Faith Matters, a charity campaigning against extremism, said its help line has received 162 calls since Rigby was killed from people reporting anti-Muslim incidents including attacks against mosques.
Questions abound over what could have led the two men to attack Rigby, a 25-year-old ceremonial military drummer and machine-gunner who had served in Afghanistan and was off duty when he was walking near his barracks.
Nusaybah’s interview offered one possible narrative. He said Adebolajo’s behavior changed after he allegedly suffered abuse at the hands of Kenyan security forces.
Nusaybah said in the BBC interview that Adebolajo became withdrawn after he was allegedly arrested and then abused both physically and sexually while in jail.
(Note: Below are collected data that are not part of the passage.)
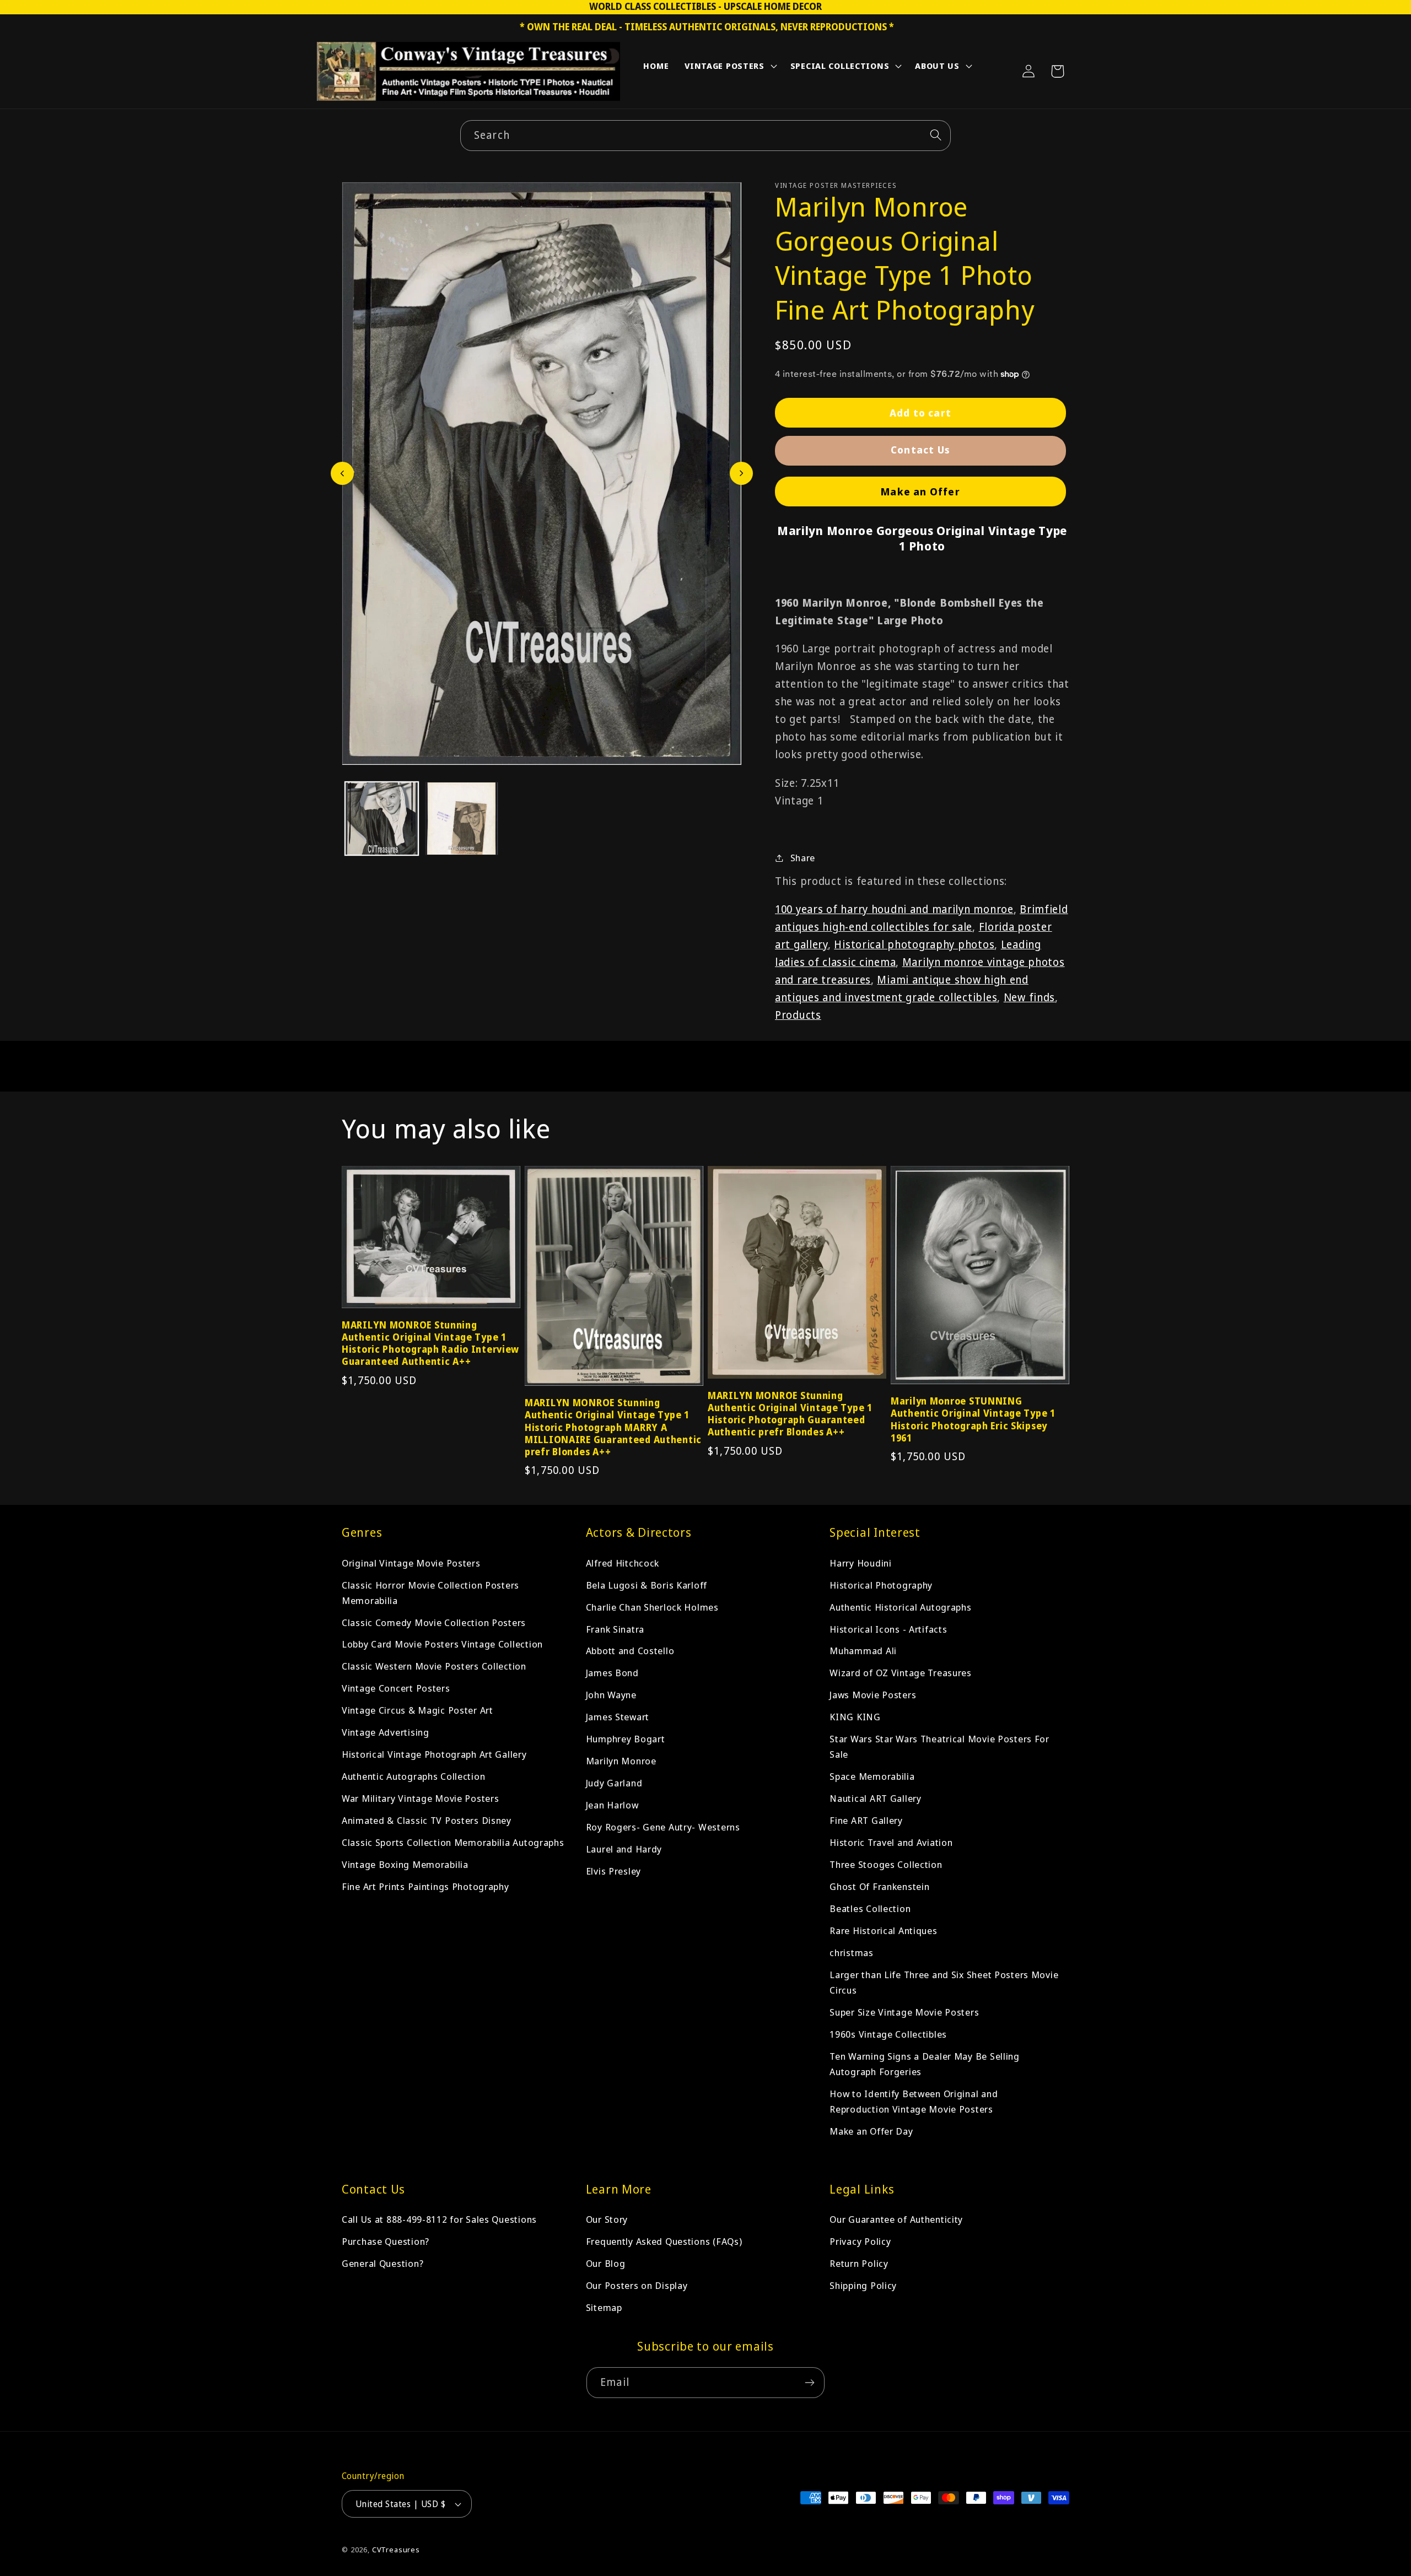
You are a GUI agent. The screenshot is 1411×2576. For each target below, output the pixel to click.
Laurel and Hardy (624, 1849)
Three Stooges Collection (886, 1864)
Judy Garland (614, 1782)
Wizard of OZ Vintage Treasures (901, 1672)
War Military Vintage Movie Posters (420, 1798)
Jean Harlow (612, 1805)
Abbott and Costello (630, 1650)
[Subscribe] (809, 2382)
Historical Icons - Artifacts (888, 1628)
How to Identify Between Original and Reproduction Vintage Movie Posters (914, 2101)
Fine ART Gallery (866, 1820)
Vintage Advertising (385, 1732)
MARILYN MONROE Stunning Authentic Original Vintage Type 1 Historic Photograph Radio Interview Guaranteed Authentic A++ (430, 1343)
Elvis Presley (613, 1871)
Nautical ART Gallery (875, 1798)
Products (798, 1014)
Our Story (607, 2219)
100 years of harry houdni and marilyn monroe (894, 908)
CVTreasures (396, 2550)
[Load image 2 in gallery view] (461, 818)
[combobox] (705, 135)
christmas (851, 1952)
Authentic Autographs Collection (413, 1776)
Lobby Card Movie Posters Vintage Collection (442, 1644)
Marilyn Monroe (621, 1760)
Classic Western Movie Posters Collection (434, 1666)
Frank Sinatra (615, 1628)
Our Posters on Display (637, 2285)
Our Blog (606, 2263)
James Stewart (617, 1716)
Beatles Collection (870, 1908)
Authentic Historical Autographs (900, 1606)
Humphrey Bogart (625, 1738)
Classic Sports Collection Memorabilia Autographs (453, 1842)
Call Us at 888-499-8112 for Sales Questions (439, 2219)
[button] (730, 68)
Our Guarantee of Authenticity (896, 2219)
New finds (1029, 997)
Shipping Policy (863, 2285)
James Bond (612, 1672)
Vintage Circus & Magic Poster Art (417, 1710)
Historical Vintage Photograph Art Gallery (434, 1754)
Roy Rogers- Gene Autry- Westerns (663, 1827)
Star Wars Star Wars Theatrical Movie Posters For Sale (939, 1746)
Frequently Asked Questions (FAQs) (664, 2241)
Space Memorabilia (872, 1776)
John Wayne (611, 1694)
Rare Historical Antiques (883, 1930)
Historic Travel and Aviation (891, 1842)
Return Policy (859, 2263)
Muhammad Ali (863, 1650)
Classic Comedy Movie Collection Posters (434, 1622)
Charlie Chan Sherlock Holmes (652, 1606)
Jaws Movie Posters (873, 1694)
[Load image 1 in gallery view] (381, 818)
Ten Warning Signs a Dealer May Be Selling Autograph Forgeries (925, 2064)
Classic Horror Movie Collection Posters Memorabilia (430, 1592)
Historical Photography (881, 1584)
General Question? (382, 2263)
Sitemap (604, 2307)
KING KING (855, 1716)
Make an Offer (920, 491)
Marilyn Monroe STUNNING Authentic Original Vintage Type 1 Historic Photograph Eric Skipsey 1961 (973, 1419)
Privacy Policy (860, 2241)
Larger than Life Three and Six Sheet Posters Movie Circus (944, 1982)
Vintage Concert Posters (396, 1688)
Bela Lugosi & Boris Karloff (646, 1584)
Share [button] (802, 857)
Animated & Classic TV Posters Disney (426, 1820)
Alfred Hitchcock (623, 1562)
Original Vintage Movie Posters (411, 1562)
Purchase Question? (385, 2241)
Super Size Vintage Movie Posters (904, 2012)
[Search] (935, 135)
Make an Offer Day (871, 2130)
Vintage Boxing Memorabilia (405, 1864)
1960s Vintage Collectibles (888, 2034)
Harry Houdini (860, 1562)
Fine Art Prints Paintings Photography (425, 1886)
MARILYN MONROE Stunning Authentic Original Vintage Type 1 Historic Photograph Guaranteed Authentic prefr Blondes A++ (790, 1414)
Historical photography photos (914, 944)
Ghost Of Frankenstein (879, 1886)
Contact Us (920, 449)
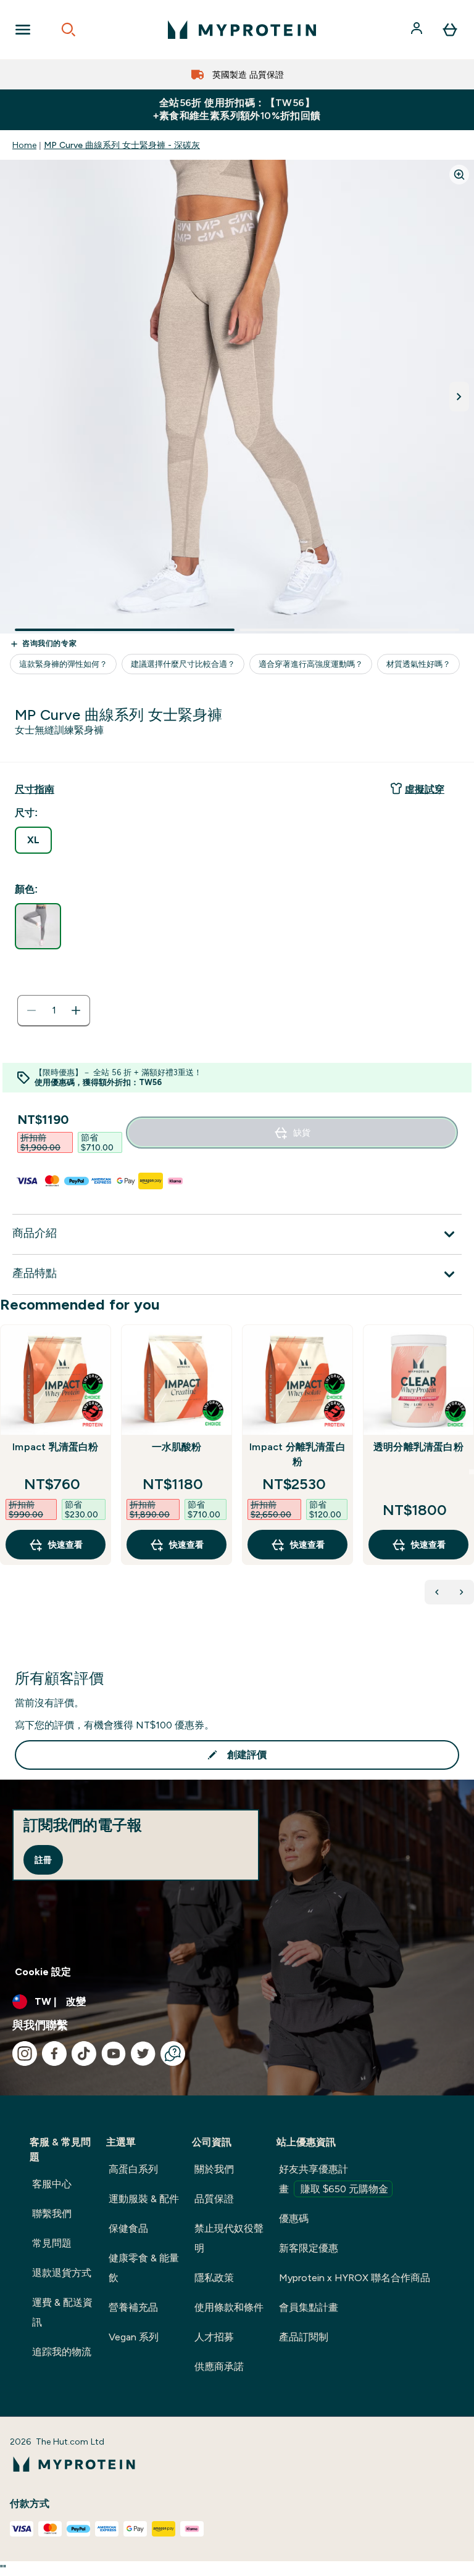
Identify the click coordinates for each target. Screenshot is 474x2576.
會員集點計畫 (308, 2307)
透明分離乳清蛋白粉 (418, 1447)
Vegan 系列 (134, 2337)
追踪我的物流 (61, 2352)
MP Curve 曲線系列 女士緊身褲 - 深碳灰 (122, 145)
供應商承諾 (219, 2366)
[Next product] (461, 1592)
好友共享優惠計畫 (333, 2179)
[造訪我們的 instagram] (24, 2053)
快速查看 (65, 1545)
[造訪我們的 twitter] (143, 2053)
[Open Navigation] (23, 29)
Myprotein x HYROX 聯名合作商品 (354, 2278)
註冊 (43, 1860)
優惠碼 (294, 2218)
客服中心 (52, 2184)
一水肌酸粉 (177, 1447)
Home (24, 145)
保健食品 (128, 2228)
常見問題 (52, 2243)
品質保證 (214, 2199)
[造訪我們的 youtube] (113, 2053)
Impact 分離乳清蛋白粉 (297, 1454)
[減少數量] (31, 1010)
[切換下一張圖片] (459, 396)
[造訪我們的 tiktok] (84, 2053)
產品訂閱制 (303, 2337)
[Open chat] (172, 2053)
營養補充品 (133, 2307)
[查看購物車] (450, 29)
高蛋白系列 (133, 2169)
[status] (53, 1010)
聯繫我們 (52, 2213)
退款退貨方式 (61, 2273)
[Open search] (68, 29)
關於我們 (214, 2169)
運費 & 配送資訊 (62, 2312)
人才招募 (214, 2337)
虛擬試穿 (424, 789)
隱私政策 (214, 2278)
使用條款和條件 (229, 2307)
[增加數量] (75, 1010)
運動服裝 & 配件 (144, 2199)
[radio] (33, 840)
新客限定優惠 (308, 2248)
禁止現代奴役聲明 (229, 2238)
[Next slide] (471, 1471)
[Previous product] (437, 1592)
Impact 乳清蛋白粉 (55, 1447)
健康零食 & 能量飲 (144, 2268)
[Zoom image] (459, 174)
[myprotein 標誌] (242, 29)
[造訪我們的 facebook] (54, 2053)
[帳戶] (418, 29)
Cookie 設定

He said that agents from Britain’s domestic spy agency, MI5, approached Adebolajo after he returned to Britain and initially asked him if he had met specific Muslim militants, then asked Adebolajo if he was willing to act as an informer.
‘‘He was explicit in that he refused to work for them,’’ Nusaybah said. The BBC said police arrested Nusaybah outside its studios Friday night immediately after the interview.
London police confirmed that a 31-year-old man was arrested Friday night on suspicion of ‘‘the commission, preparation or instigation of acts of terrorism.’’ Police declined to identify Nusaybah by name.